Jobs:
a) According to the excerpt on diplomatic cables, how many Iraq war reports did the AP work to visualize?
b) Repeat the lines of the entries verbatim. Begin at the line that has "1424x1614 pixels. At" and stop after the line that has "(x=207, y=437)".

Excerpt provided:

That’s the point that my friend Jeremy Wagstaff makes in a post on his Loose Wire blog, about data management in diplomatic cables – and Afghanistan. At heart it’s about how information isn’t really structured well in the cables.
Exactly. There are tags – or the equivalent of tags, but built to State Department specs – as well as other sortable fields, such as the originating embassy or date the cable was sent, but not much else. So you can search for cables that are related to China, say, and filter it by those sent from Mexico, and only during certain dates – but it’s much harder to pull together all the bits that are related to reactions to a speech, policy or event, say. (Look here for an explanation of how to read a cable).
So the gist is that there’s a wealth of information there – but it’s hard to pull it all together. We – or they – are drowning in data. As good an argument for more structuring of information as I’ve heard.
That’s not to say that people aren’t digging through and trying to make sense of it all. For example, Jonathan Stray, at the AP, has written about their efforts to visualize 390,000 Iraq war reports – it’s a fascinating project that goes beyond simply mapping incidents or doing keyword searches, but employs social science tools to dissect a huge document dump.
Still, it doesn’t answer the question why the State Department doesn’t rebuild the architecture of its reports so that it’s faster and easier for its analysts to trawl through thousands of cables. As Jeremy notes:
If I were the U.S. government, I would take Cablegate as a wake up call. Not at the affrontery of this humiliation, but as a chance to rethink how its data is being gathered and made use of. Cablegate tells us that the world of the cable is over.
And so it should be for any organization that deals with large masses of information – not just media outlets.

[Entries from a collection]
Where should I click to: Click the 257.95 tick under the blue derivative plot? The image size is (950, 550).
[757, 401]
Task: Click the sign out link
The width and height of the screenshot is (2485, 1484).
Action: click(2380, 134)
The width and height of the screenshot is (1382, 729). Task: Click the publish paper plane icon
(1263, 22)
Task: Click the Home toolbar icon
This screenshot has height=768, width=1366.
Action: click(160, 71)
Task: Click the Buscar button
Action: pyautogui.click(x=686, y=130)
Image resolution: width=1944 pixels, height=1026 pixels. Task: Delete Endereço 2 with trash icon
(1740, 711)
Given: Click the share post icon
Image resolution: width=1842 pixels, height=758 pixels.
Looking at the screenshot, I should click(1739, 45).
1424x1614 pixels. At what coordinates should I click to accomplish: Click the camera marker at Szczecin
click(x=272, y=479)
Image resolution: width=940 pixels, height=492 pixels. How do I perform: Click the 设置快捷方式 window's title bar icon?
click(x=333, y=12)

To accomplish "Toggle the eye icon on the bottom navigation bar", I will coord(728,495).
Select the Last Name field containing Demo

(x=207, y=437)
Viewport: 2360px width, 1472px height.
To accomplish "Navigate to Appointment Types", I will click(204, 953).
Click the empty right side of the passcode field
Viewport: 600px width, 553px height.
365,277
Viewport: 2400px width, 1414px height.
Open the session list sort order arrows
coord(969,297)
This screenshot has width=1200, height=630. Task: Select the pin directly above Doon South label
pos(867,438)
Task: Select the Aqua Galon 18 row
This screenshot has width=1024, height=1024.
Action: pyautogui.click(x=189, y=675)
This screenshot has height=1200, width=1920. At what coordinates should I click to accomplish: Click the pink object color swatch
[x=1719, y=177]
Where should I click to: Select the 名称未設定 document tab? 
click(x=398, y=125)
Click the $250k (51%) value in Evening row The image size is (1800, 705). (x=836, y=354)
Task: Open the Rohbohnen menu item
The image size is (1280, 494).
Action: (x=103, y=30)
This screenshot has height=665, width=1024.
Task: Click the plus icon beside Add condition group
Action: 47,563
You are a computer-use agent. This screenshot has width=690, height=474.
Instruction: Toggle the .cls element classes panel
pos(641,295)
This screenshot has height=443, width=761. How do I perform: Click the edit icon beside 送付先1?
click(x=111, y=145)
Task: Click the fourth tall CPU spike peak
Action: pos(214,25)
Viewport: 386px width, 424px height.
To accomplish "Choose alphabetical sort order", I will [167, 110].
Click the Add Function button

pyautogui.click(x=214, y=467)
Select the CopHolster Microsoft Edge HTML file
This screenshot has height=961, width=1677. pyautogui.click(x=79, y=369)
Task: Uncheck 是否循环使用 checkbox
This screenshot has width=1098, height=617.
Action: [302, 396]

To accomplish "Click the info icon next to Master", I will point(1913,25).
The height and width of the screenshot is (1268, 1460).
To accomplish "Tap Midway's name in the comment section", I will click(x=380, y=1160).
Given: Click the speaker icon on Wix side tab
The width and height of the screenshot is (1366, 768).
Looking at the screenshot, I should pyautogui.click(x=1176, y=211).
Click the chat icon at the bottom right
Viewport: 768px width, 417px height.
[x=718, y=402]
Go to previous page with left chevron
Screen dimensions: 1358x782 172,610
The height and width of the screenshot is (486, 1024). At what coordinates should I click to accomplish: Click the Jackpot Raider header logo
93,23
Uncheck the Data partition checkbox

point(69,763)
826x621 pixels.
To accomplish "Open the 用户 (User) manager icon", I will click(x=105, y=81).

Answers to each task:
a) 390,000

b)
1424x1614 pixels. At what coordinates should I click to accomplish: Click the camera marker at Szczecin
click(x=272, y=479)
Image resolution: width=940 pixels, height=492 pixels. How do I perform: Click the 设置快捷方式 window's title bar icon?
click(x=333, y=12)

To accomplish "Toggle the eye icon on the bottom navigation bar", I will coord(728,495).
Select the Last Name field containing Demo

(x=207, y=437)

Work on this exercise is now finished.